** Opening SOURCE DOCUMENT block **

Tuesday, February 28, 2017


That moment when you say a silent prayer, one filled with despair and confusion, and you feel as if God is remaining silent and far too distant. So you call Him, beg Him to make His ways clear to your minuscule understanding. Beg Him to show you a way out of your fears, and still all you receive is silence. You go to bed feeling alone, wondering why you can’t feel His presence. 

The next day someone seeks you out and the conversations goes a little like this… “I feel like God is telling me that I need to do something for you…” and then they unknowingly repeat the prayer you said when you were alone, and show you a way out from your fears. They give you an answer you already knew deep within, but was too caught up in despair to focus on. And now you know, really, truly know, that God heard your pleas. It’s difficult to explain, because how does one describe seeing God’s reflection in someone else’s eyes? 

I didn’t win the lottery, money was not raining down on me from Heaven. There's no new car, home, or anything tangible I can take a picture of and post on Facebook. It was much more profound than anything materialistic. It was communication with the Great I Am, Alpha and Omega, El-Shaddai, Yahweh, the Holiest of Holy. He believed that I mattered, that I was important enough to patiently listen to my complaints, and that I was dear enough to comfort. When I couldn’t hear Him, He sent someone who would make sure I listened. I am truly blessed. More than having my prayer answered, He confirmed how much I am adored by Him. How much He needs me, and I Him.

** Closing SOURCE DOCUMENT block **
** Opening RECORDS PROVIDED block **

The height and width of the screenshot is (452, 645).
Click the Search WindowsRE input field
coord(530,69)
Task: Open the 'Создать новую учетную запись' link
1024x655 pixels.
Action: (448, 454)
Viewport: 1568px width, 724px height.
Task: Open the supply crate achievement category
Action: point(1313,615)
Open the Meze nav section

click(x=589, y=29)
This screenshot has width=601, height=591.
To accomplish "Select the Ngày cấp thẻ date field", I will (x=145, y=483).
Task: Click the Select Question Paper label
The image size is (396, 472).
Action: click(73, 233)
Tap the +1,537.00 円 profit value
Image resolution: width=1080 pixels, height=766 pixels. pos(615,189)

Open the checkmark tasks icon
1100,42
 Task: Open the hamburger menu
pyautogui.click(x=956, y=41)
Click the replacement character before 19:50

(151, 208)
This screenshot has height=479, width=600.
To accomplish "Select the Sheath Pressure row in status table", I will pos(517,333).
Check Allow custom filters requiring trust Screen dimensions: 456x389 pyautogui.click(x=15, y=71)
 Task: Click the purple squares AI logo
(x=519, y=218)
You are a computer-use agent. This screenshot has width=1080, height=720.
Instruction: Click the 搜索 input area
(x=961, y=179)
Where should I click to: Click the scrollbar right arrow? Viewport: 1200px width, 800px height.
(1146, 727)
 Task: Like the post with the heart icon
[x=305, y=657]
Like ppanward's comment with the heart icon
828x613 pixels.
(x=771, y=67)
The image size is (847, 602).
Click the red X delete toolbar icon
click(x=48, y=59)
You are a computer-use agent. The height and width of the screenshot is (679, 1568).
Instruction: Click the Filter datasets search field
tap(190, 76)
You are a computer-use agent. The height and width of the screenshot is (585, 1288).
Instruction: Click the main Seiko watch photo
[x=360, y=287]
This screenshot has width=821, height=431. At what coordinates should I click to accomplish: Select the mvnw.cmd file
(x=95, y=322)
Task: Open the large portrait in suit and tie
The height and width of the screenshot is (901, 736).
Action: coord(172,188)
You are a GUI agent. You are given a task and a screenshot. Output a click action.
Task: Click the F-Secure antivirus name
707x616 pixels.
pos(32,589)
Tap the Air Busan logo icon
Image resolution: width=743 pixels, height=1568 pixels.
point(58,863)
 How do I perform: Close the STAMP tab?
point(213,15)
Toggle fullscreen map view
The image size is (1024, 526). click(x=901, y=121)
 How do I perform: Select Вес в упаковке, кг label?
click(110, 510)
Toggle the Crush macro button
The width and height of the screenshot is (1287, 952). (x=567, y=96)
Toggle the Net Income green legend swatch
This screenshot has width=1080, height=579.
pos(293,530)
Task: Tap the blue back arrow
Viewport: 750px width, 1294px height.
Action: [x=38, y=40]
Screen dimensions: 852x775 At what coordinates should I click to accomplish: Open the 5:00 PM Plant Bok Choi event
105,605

** Closing RECORDS PROVIDED block **

▸ **TASKS TO CARRY OUT**:
1 > In the devotional post, what does the person who seeks the writer out the next day unknowingly repeat?
2 > Quote the devotional post from "The next day" to "someone else’s eyes?".

▸ **ANSWERS TO THE TASKS**:
1 > The prayer the writer said when alone.

2 >
The next day someone seeks you out and the conversations goes a little like this… “I feel like God is telling me that I need to do something for you…” and then they unknowingly repeat the prayer you said when you were alone, and show you a way out from your fears. They give you an answer you already knew deep within, but was too caught up in despair to focus on. And now you know, really, truly know, that God heard your pleas. It’s difficult to explain, because how does one describe seeing God’s reflection in someone else’s eyes?